Empat Kasus Pembunuhan dan Mutilasi di Indonesia yang Menghebohkan, Ryan Jombang Paling Mengerikan
Ryan diketahui melakukan pembunuhan 11 korban di Jakarta (satu orang) dan di Jombang (10 orang).
Polisi berpangkat Brigadir, Petrus Bakus, tega menghabisi kedua buah hatinya, putrinya Amora (4), dan putranya Fabian (3).
Tidak hanya membunuhnya, Brigadir Petrus juga memotong tubuh anak-anaknya menjadi beberapa bagian.
Potongan tubuh berserakan di atas tempat tidur.
Brigjen Arief Sulistyanto, Kapolda Kalbar kala itu, mengungkapkan berdasarkan informasi dari istri tersangka, Windri Hairin Yanti, Brigadir Petrus sering marah-marah dalam sepekan terakhir.
"Pembunuhan terjadi pada saat istrinya sedang tidur, kemudian terbangun. Saat itu suaminya mendatangi istrinya dengan membawa parang yang sudah berlumuran darah. Ia mengatakan akan membunuh istrinya," ungkap Arief.
Melihat parang berlumuran darah, Kapolda menjelaskan ketika itu Windri minta waktu untuk melihat kedua anaknya.
Namun, Petrus menjelaskan anak-anak sudah dihabisi.
Arief memastikan pihaknya sudah mengambil langkah-langkah hukum atas kasus pembunuhan yang diduga dilakukan Brigadir Petrus.
"Saat ini dokter forensik sedang melakukan pemeriksaan mayat korban. Tim Penyidik Polda dan Polres melakukan olah TKP dan melakukan pemeriksaan saksi-saksi," ujar Kapolda.

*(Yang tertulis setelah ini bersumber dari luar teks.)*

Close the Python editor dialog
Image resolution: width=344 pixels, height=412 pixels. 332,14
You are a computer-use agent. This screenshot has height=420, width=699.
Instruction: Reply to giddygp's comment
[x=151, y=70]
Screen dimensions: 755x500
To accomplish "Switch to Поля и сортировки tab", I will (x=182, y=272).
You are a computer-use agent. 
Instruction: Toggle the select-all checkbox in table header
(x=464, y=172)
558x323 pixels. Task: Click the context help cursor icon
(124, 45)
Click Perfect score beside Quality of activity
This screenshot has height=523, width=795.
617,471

Saat diperiksa, kata Kapolda, tersangka mengaku melakukan pembunuhan terhadap anak-anaknya dengan sadar dan tidak menyesal, karena ada bisikan yang memerintahkan untuk persembahan kepada Tuhan.
"Ia tidak menyesal karena anaknya sudah kembali ke surga dan menganggap anaknya sudah menyatu dengan dirinya. Ia mengatakan bahwa apa yang terjadi pada dirinya adalah sudah kehendak Tuhan sejak ia lahir dari rahim ibunya," paparnya.
Kapolda menyatakan, bisikan tersebut diterima Brigadir Petrus sejak Jumat sepekan sebelumnya.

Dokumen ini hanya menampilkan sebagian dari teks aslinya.